Short-Wavelength Automated Perimetry in Low-, Medium-, and High-Risk Ocular Hypertensive EyesInitial Baseline Results

Author Affiliations

From the Optics and Visual Assessment Laboratory, Department of Ophthalmology, School of Medicine, University of California, Davis (Drs Johnson, Brandt, and Khong), and the School of Optometry, University of California, Berkeley (Dr Adams). The authors have no proprietary interest in the methods, devices, or products that were used as part of this research project.

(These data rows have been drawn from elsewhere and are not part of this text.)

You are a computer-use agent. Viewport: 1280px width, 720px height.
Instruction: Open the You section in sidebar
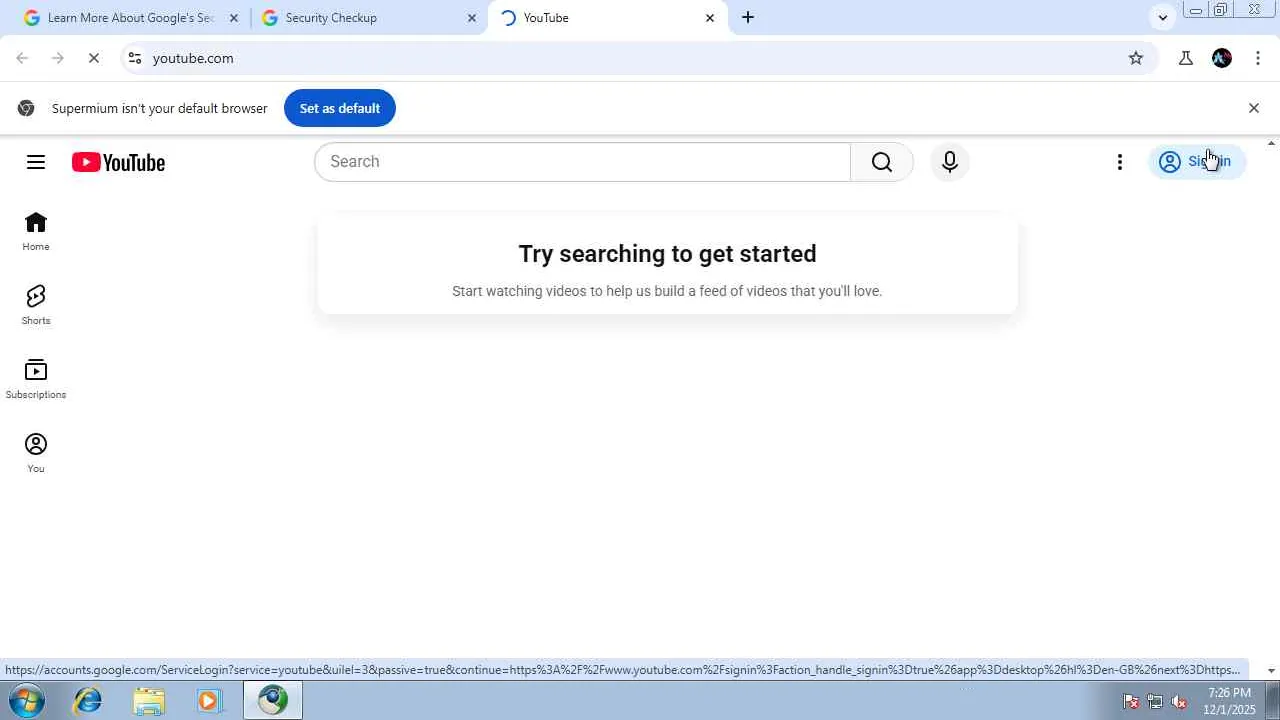point(36,453)
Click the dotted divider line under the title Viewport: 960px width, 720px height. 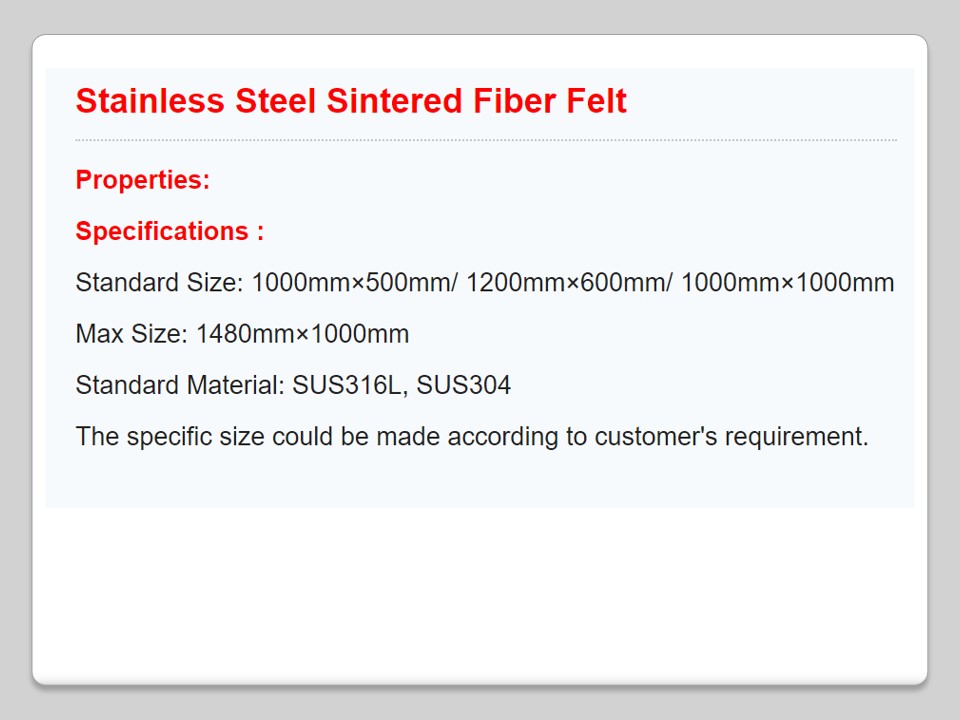click(x=486, y=140)
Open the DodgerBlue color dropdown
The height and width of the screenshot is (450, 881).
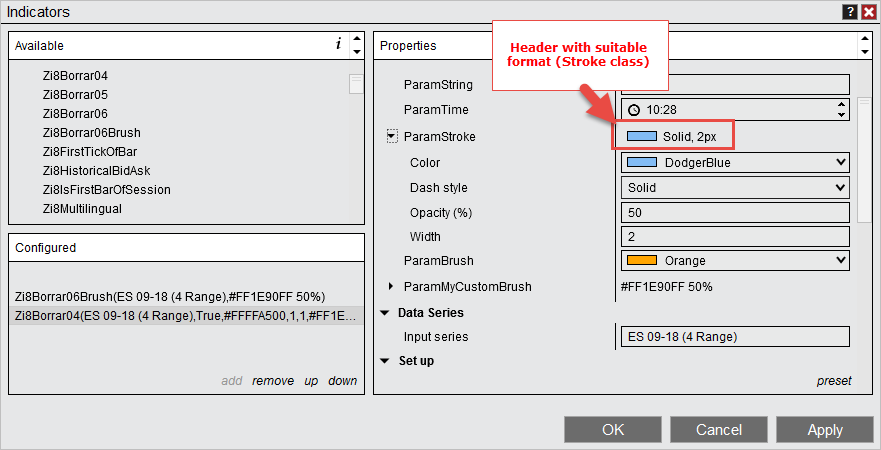[x=839, y=162]
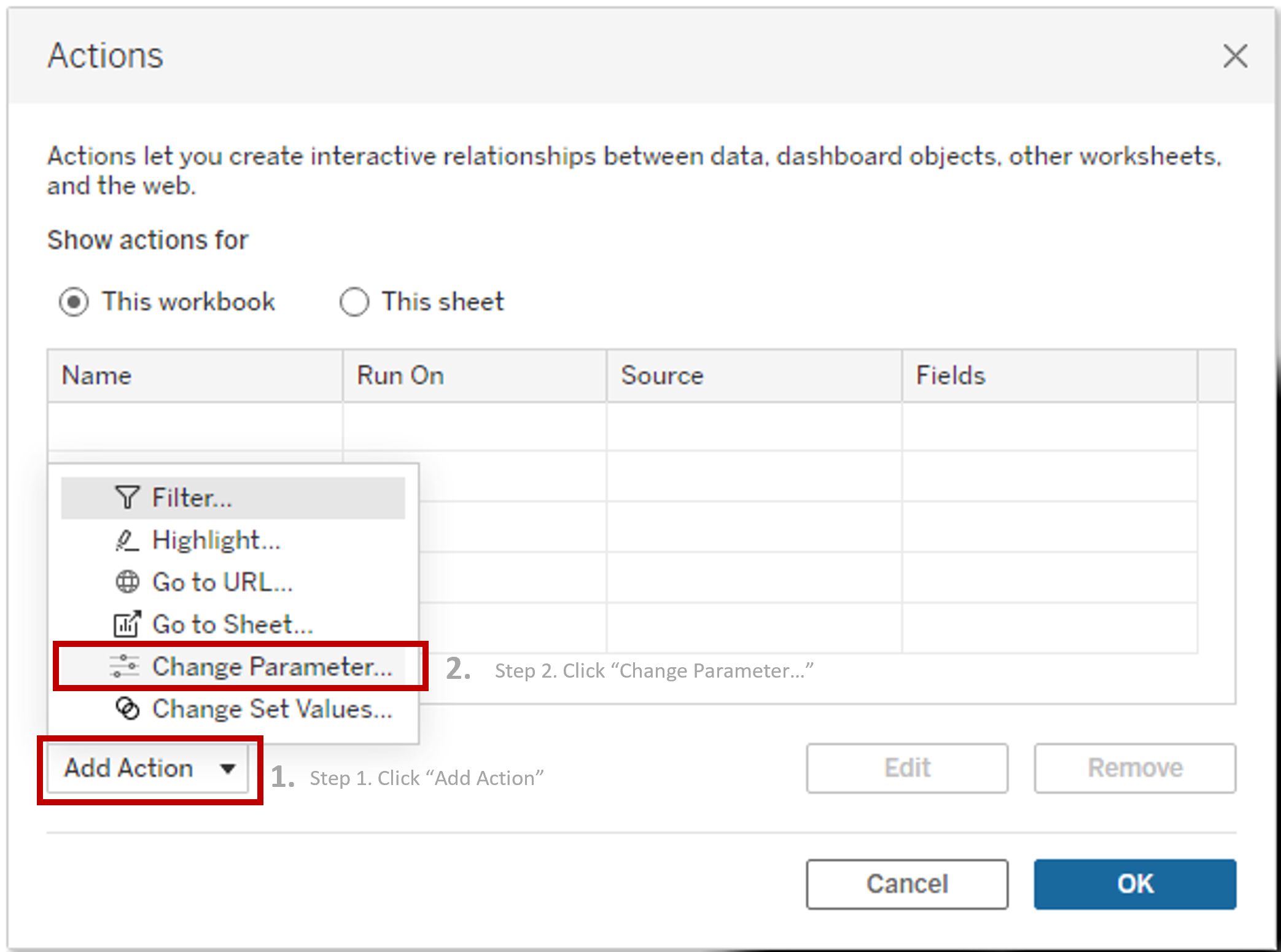Click the globe Go to URL icon
Screen dimensions: 1281x952
click(x=127, y=582)

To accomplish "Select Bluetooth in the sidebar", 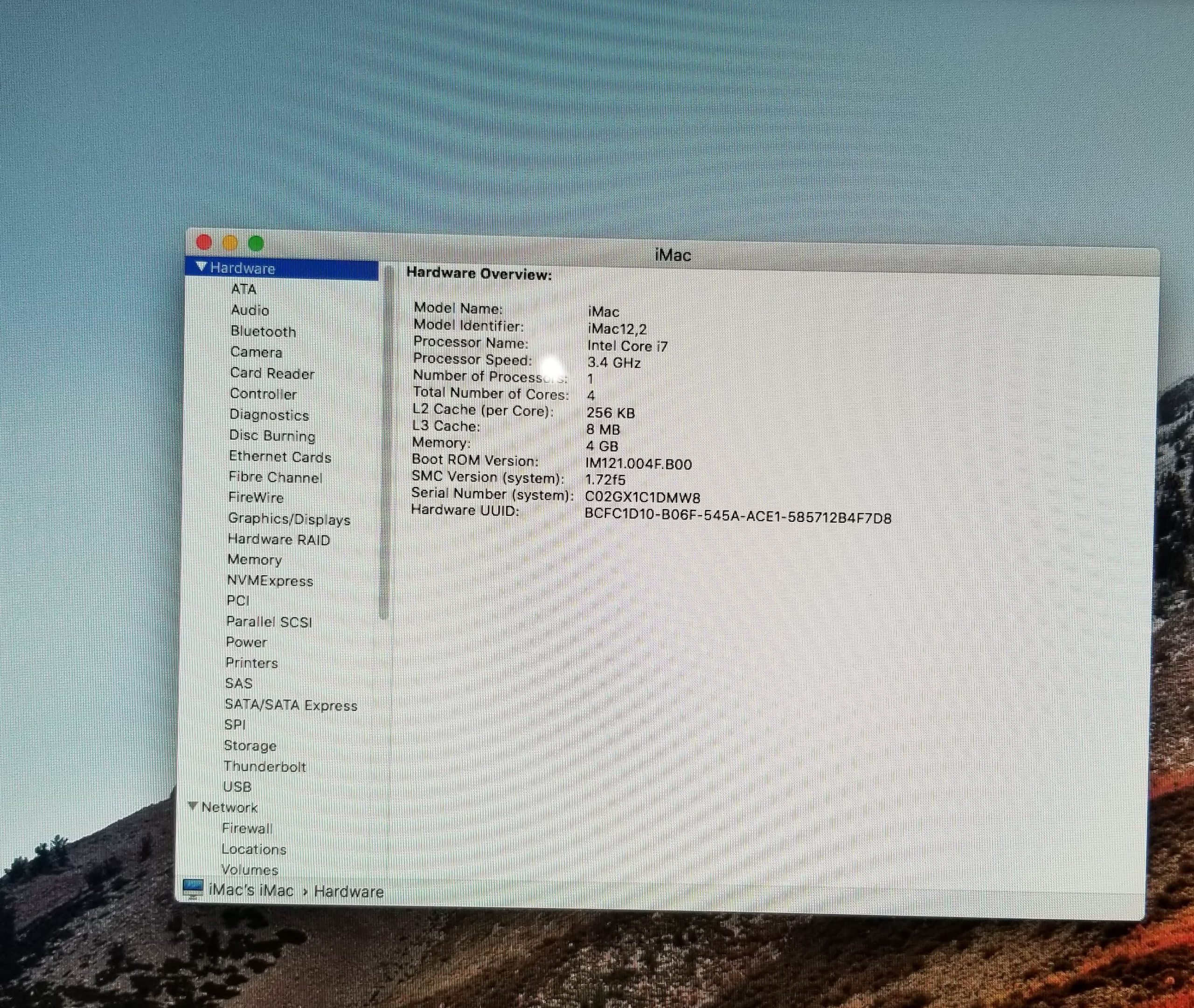I will pyautogui.click(x=263, y=332).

Arch Ophthalmol. 1995;113(1):70-76. doi:10.1001/archopht.1995.01100010072023
Abstract

Objective:  To examine the relationship between the prevalence of short-wavelength sensitivity losses in the central 30° visual field and risk factors for development of glaucomatous visual field loss in ocular hypertension.

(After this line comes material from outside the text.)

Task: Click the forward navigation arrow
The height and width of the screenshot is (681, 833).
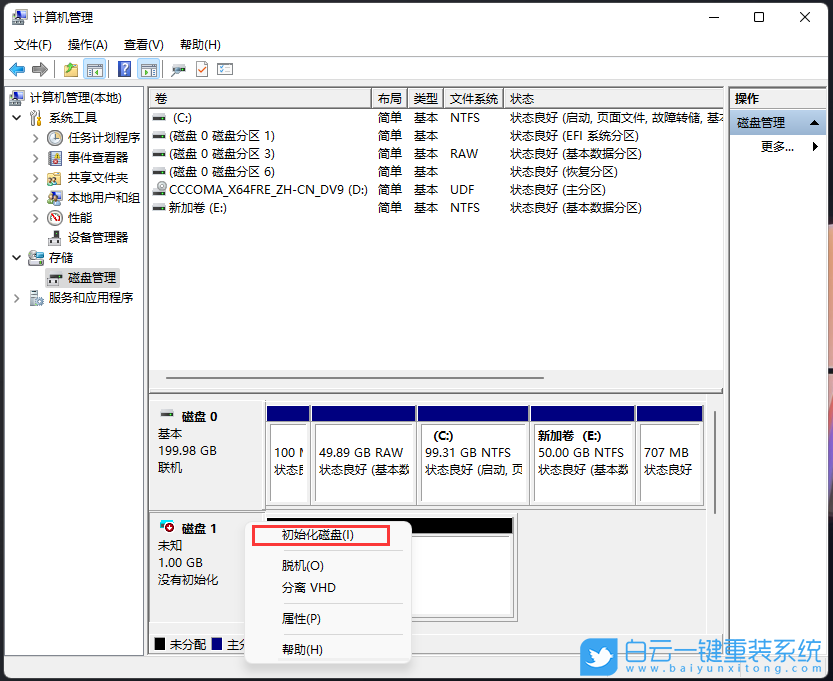Action: pyautogui.click(x=40, y=69)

Design:  A modified Humphrey Field Analyzer was used to perform standard automated perimetry and short-wavelength automated perimetry (SWAP), which is a technique that isolates the activity of short-wavelength—sensitive ("blue") mechanisms. In addition, an assessment of the risk of developing glaucomatous visual field loss was determined, based on a validated model that utilized intraocular pressure, a family history of glaucoma, age, and the vertical cup-to-disc ratio.

Patients:  Both eyes of 232 ocular hypertensive patients were examined and compared with results from an age-matched control group of normal subjects. Both ocular hypertensive patients and normal subjects had to have normal visual fields on standard automated perimetry, good visual acuity, and no evidence of other ocular or neurologic disease or surgery. Intraocular pressure in the ocular hypertensive patients was 21 mm Hg or greater OU (without medication), and it was less than 20 mm Hg OU in normal control subjects.

Results:  Less than 10% of the low-risk ocular hypertensive eyes had a SWAP deficit, as compared with 20% of the moderate-risk and 33% of the high-risk ocular hypertensive eyes. Intraocular pressure and a family history of glaucoma showed no meaningful relationship with the prevalence of SWAP deficits, but both age and the vertical cup-to-disc ratio demonstrated a strong association with the SWAP abnormalities.

Conclusions:  The SWAP results that were found in the ocular hypertensive eyes were associated with other risk factors that have been reported to be predictive of the development of glaucomatous visual field loss, especially the vertical cup-to-disc ratio and age. These findings support the notion that the SWAP deficits represent early glaucomatous damage and may be related to early changes that occur at the optic nerve head.